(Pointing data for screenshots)
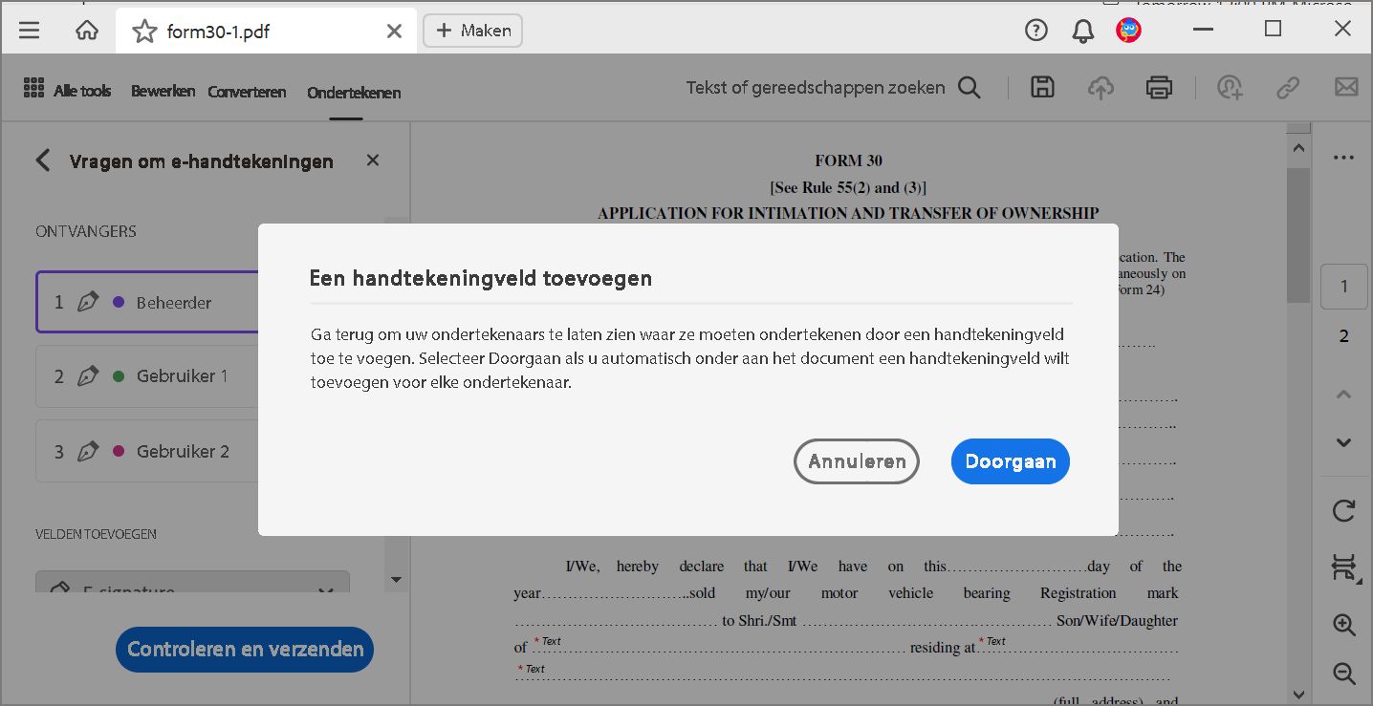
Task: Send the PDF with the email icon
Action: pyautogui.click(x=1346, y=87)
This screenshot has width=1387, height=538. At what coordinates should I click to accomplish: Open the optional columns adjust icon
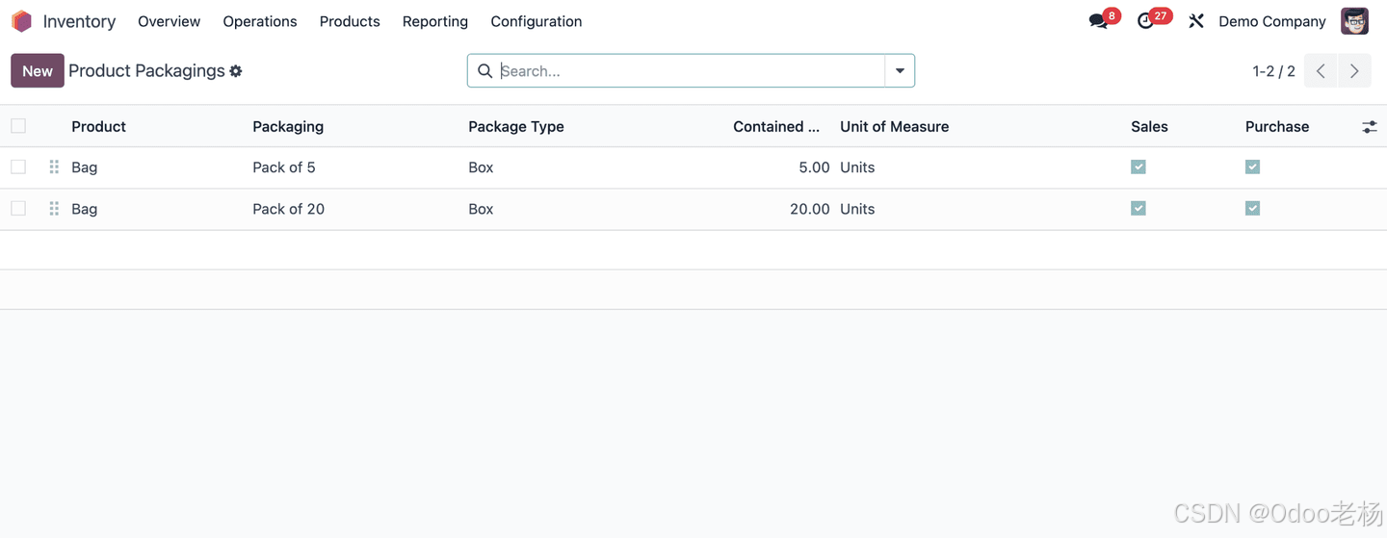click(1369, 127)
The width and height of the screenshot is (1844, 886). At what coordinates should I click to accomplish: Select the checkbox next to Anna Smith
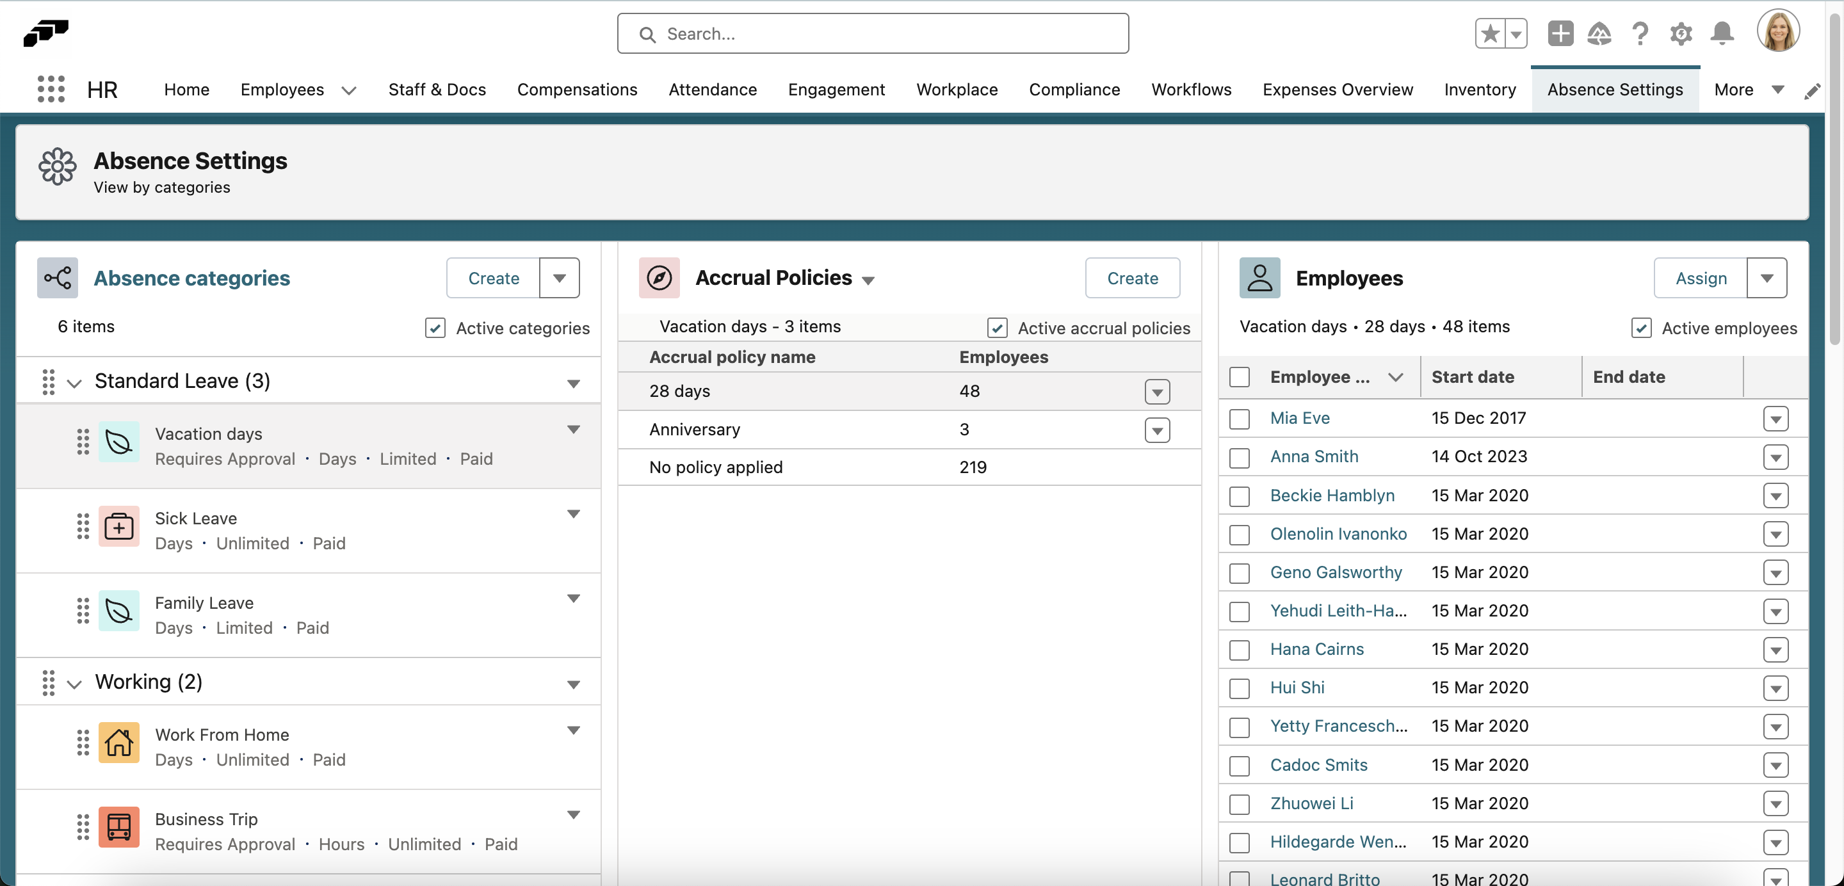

# [Direction]
Rewrite the lines from the one containing "This screenshot has" through the last line, keeping the requests and shifting every coordinate in the answers up by 49. Omit the pictures from your answer.

# [Reply]
This screenshot has width=1387, height=538. At what coordinates should I click to accomplish: Open the optional columns adjust icon
click(1418, 176)
The width and height of the screenshot is (1844, 886). At what coordinates should I click to accomplish: Select the checkbox next to Anna Smith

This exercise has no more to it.